[Corpora-List] Grep for Unicode (was: Grep for Windows)

From: Mike Maxwell (maxwell@ldc.upenn.edu)
Date: Sun Dec 17 2006 - 04:26:15 MET

Next message: Mvogo Kuna: "[Corpora-List] corpus d'ancien français / galloroman corpus"

Previous message: Andy Roberts: "Re: [Corpora-List] Grep for Windows"
In reply to: Rob Malouf: "Re: [Corpora-List] Grep for Windows"
Next in thread: Tony Abou-Assaleh: "Re: [Corpora-List] Grep for Unicode (was: Grep for Windows)"
Next in thread: Florian Leitner: "Re: [Corpora-List] Grep for Windows"
Reply: Tony Abou-Assaleh: "Re: [Corpora-List] Grep for Unicode (was: Grep for Windows)"
Reply: Rob Malouf: "Re: [Corpora-List] Grep for Unicode (was: Grep for Windows)"
Messages sorted by: [ date ] [ thread ] [ subject ] [ author ]

Rob Malouf wrote:
> On Dec 15, 2006, at 8:36 AM, maxwell@ldc.upenn.edu wrote:
>> Besides, none of the standard grep implementations that I know of
>> handle Unicode (at least not in any useful way).
>
> Gnu grep 2.5.1 supports Unicode, though I guess it's debatable just how
> useful it is. The next version is supposed to be much better on that
> front.

I suspect this has been hashed over somewhere, and if so just point me
in the right direction. But I don't see the string 'unicode' (upper or
lower case) anywhere in the Gnu grep 2.5.1 that I just downloaded, save
in the .po files (which are messages, and haven't been updated in a long
time anyway). I did google some Red Hat info on updates to grep, which
do speak about a Unicode issue (apparently an earlier version had an
extreme inefficiency in the way it searched UTF-8 streams). Since I
thought Linux distros usually came with the GNU tools, I'm a little puzzled.

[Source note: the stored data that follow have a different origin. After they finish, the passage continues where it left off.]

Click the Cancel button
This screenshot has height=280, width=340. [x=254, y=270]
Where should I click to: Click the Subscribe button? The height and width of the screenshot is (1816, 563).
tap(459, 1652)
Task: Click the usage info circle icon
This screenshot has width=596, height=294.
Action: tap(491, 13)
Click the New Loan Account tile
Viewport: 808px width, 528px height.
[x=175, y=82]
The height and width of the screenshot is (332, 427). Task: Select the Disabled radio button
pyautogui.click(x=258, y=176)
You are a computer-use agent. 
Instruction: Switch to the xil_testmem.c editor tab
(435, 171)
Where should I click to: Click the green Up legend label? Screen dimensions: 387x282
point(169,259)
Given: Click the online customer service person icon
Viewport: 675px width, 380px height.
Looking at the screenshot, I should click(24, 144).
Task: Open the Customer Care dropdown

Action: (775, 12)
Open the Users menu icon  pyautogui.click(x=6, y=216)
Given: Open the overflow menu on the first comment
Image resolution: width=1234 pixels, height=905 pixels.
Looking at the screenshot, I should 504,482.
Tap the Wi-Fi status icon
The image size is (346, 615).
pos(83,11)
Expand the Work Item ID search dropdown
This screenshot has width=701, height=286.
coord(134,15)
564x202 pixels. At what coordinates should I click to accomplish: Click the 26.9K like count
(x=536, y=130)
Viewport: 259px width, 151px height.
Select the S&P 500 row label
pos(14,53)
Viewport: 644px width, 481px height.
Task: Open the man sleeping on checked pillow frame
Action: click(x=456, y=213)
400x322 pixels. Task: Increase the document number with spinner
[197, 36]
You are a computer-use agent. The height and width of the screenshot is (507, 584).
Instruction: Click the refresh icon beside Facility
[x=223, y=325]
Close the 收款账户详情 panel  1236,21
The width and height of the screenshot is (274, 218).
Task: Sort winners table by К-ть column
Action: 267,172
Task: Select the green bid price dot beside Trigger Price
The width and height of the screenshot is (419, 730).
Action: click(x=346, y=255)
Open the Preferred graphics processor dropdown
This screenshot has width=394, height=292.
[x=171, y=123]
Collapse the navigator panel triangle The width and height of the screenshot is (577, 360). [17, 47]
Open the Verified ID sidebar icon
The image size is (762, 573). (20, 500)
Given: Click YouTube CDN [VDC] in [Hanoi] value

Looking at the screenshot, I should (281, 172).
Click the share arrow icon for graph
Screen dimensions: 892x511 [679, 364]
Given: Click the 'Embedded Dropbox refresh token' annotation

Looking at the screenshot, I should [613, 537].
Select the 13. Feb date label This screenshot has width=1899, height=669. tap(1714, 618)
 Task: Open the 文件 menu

Stepping back a bit: I can think of two ways one might want to use grep
with Unicode files.

One is to search for a particular byte sequence, and I presume grep can
do that.

The other is to search for a particular character sequence. For that,
two things seem to be necessary: it needs to know the encoding of the
incoming stream (UTF-8, UTF-16 big-end/little-end,...), and it needs to
handle normalization. (And it needs to know what to do with these in
the output.) I think the normalization issue is doable, provided the
encoding issue is correctly handled. But there are numerous issues with
determining the encoding of an input stream, and I'm not knowledgeable
enough to know whether it is always possible to reliably tell from
looking at a stream of bytes which one knows to be Unicode which
encoding it is.

At any rate, I don't see anything that tells me how Gnu grep deals with
Unicode encodings and normalization. Am I missing something?

-- 
	Mike Maxwell
	maxwell@ldc.upenn.edu

Next message: Mvogo Kuna: "[Corpora-List] corpus d'ancien français / galloroman corpus"
Previous message: Andy Roberts: "Re: [Corpora-List] Grep for Windows"
In reply to: Rob Malouf: "Re: [Corpora-List] Grep for Windows"
Next in thread: Tony Abou-Assaleh: "Re: [Corpora-List] Grep for Unicode (was: Grep for Windows)"
Next in thread: Florian Leitner: "Re: [Corpora-List] Grep for Windows"
Reply: Tony Abou-Assaleh: "Re: [Corpora-List] Grep for Unicode (was: Grep for Windows)"
Reply: Rob Malouf: "Re: [Corpora-List] Grep for Unicode (was: Grep for Windows)"
Messages sorted by: [ date ] [ thread ] [ subject ] [ author ]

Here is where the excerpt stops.